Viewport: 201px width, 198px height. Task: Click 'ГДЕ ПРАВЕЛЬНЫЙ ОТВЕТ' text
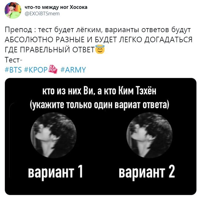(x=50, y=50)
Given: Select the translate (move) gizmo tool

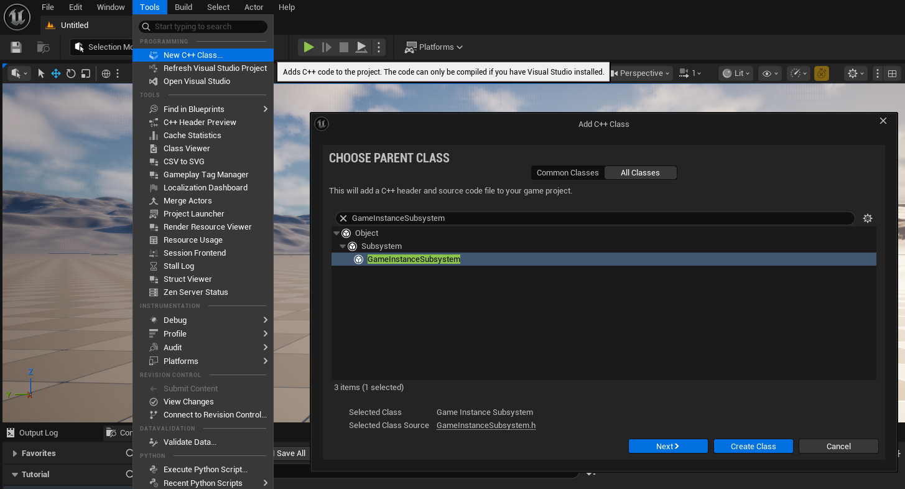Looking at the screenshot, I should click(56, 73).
====
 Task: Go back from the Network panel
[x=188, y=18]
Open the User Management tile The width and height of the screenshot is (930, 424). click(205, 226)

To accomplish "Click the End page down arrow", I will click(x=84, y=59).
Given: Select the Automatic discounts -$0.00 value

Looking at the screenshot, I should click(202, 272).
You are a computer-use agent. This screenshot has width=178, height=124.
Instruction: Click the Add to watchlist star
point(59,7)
====
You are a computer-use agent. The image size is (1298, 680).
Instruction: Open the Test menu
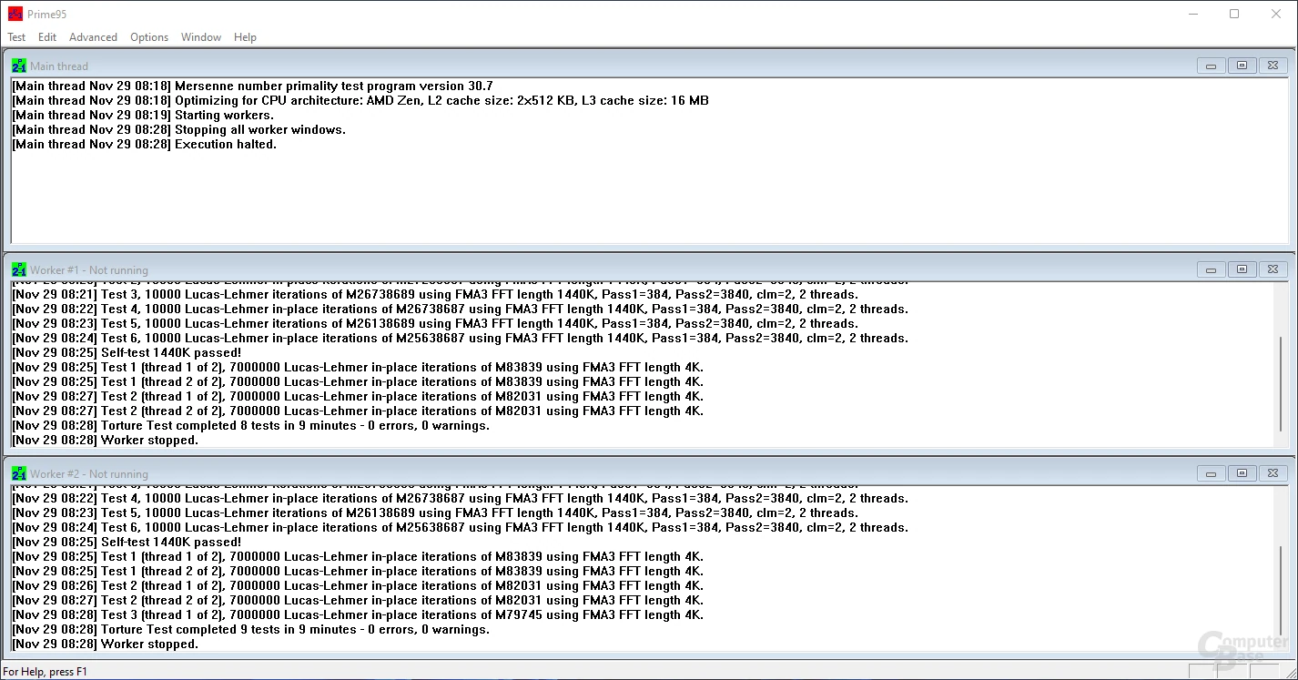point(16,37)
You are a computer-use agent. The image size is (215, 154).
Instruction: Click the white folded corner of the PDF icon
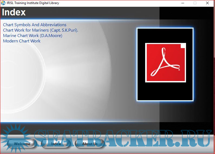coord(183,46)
====
> **ASSIGNED TASK**
Filter the entries above and copy only the lines that hold "image".

> **SOLUTION TO THIS EXERCISE**
You are a computer-use agent. The image size is (1298, 680).
You are a computer-use agent. The image size is (215, 154).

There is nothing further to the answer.